How to complete this task:
Nothing but the lines from the one with "Viewport: 600px width, 400px height." through the end of the data should be set down, each exactly as written, and no picture should be included.

[Collected data entries]
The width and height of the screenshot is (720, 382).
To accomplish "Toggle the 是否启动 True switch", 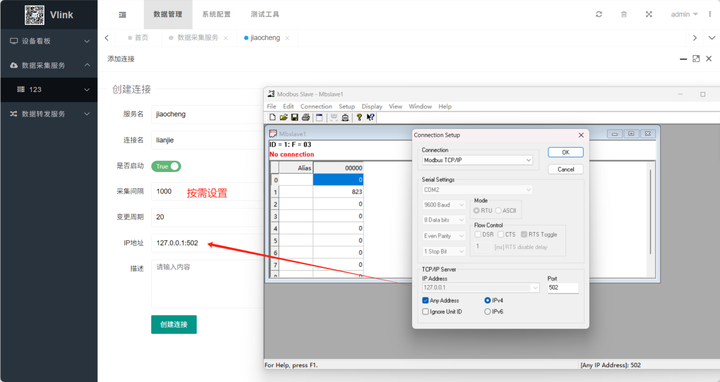I will (166, 166).
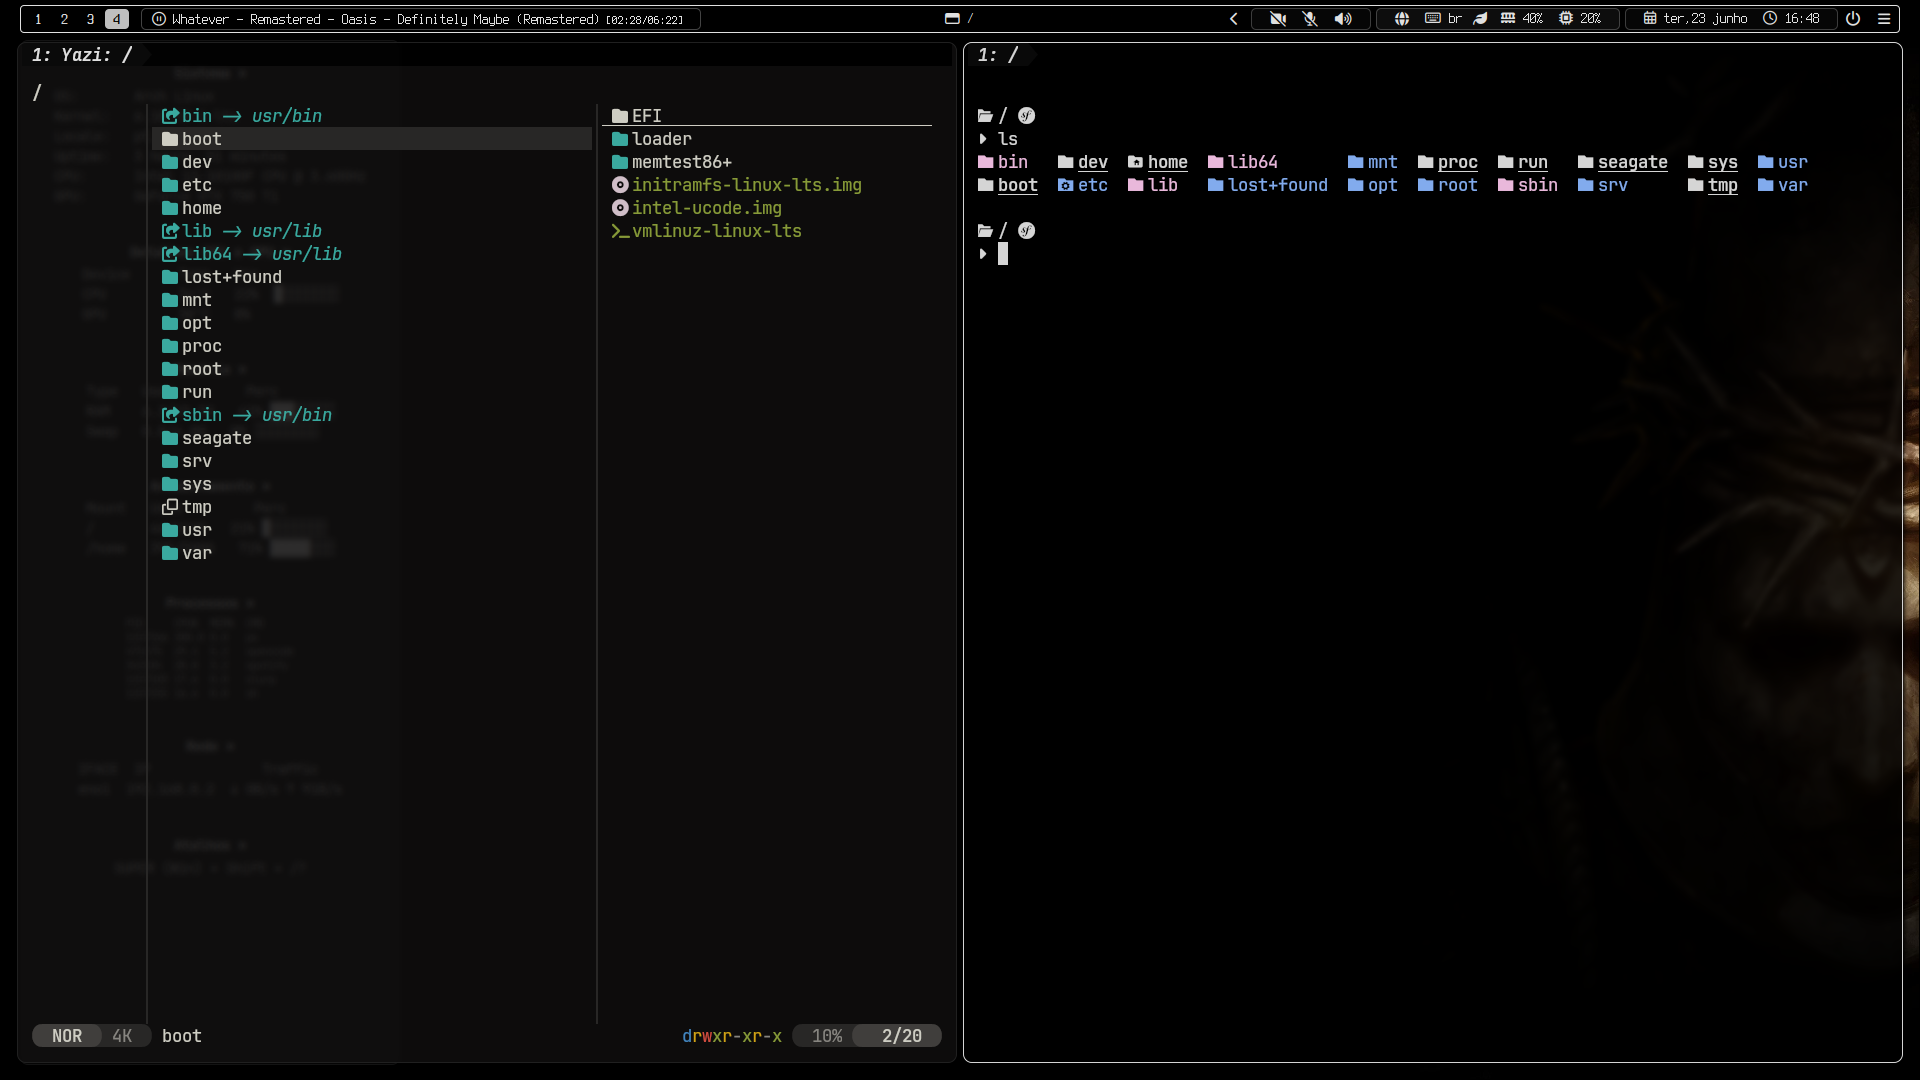
Task: Click the keyboard layout br indicator
Action: tap(1443, 19)
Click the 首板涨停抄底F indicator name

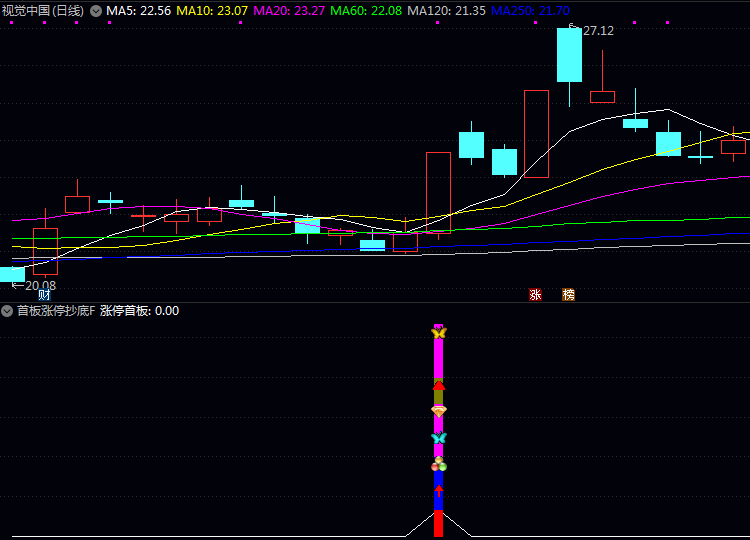pos(55,311)
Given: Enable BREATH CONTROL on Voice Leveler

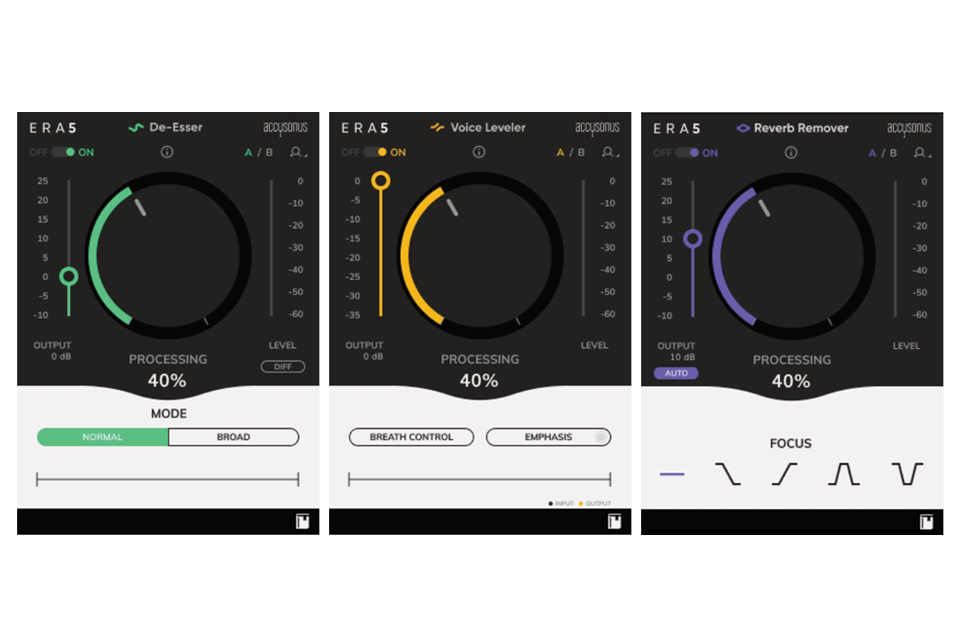Looking at the screenshot, I should coord(411,437).
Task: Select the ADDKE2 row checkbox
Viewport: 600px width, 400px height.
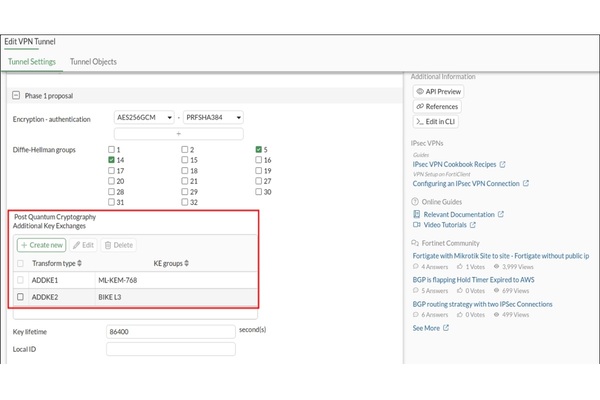Action: [x=21, y=296]
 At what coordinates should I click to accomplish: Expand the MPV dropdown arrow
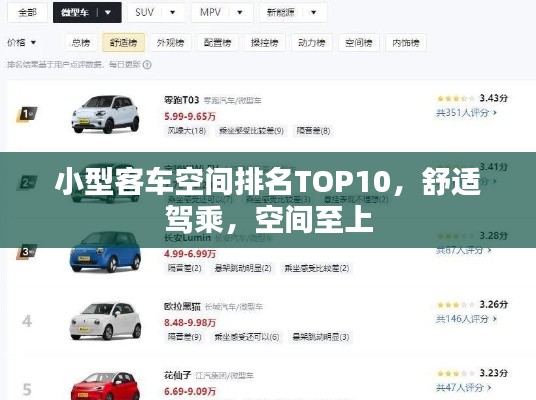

Result of this task:
Viewport: 600px width, 400px height.
Action: [x=21, y=296]
 At what coordinates should I click to accomplish: Expand the MPV dropdown arrow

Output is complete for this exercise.